» RECORDS SUPPLIED:
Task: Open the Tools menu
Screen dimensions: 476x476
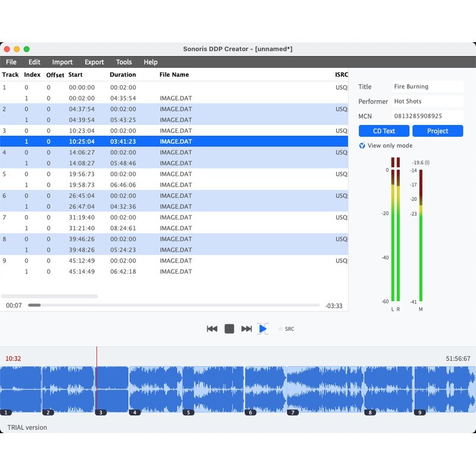Action: coord(124,62)
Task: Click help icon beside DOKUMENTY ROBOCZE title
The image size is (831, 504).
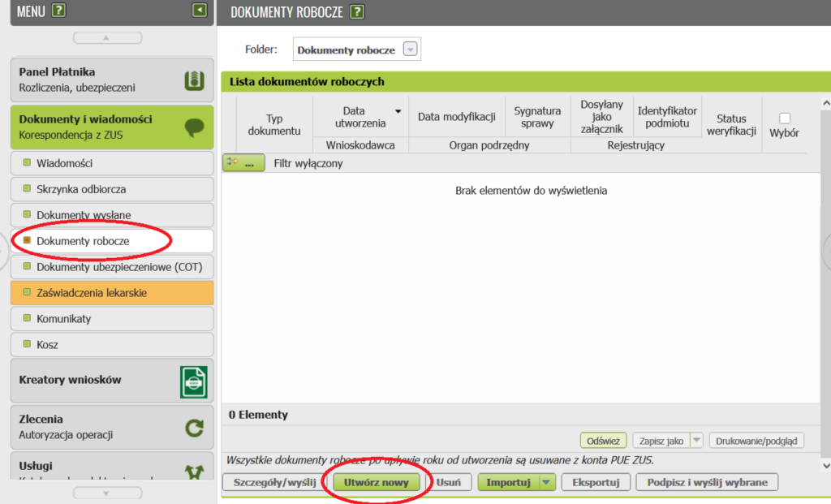Action: point(356,11)
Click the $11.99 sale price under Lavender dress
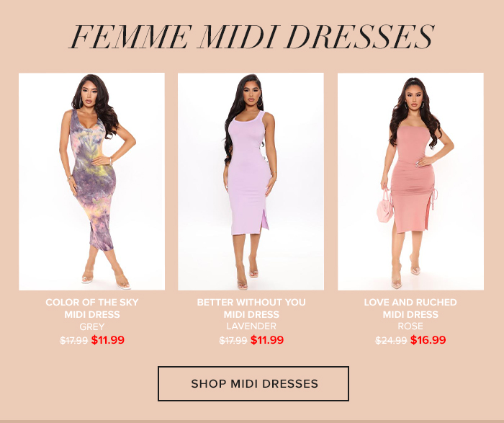 pos(267,339)
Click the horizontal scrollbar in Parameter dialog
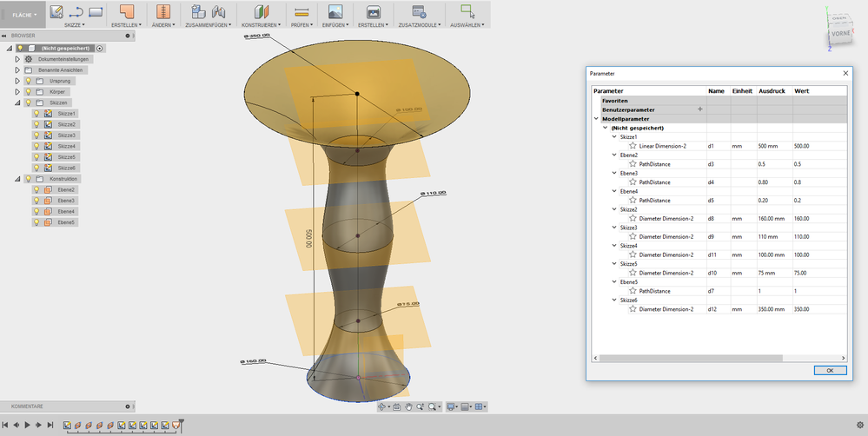 (691, 358)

» YOUR GOAL:
A word-for-word copy of the data, without its pictures, is what is needed.

» SOLUTION FOR THIS TASK:
Task: Open the Tools menu
Screen dimensions: 476x476
Action: coord(124,62)
Task: Click help icon beside DOKUMENTY ROBOCZE title
The image size is (831, 504).
Action: point(356,11)
Click the $11.99 sale price under Lavender dress
 pos(267,339)
Click the horizontal scrollbar in Parameter dialog
 (691, 358)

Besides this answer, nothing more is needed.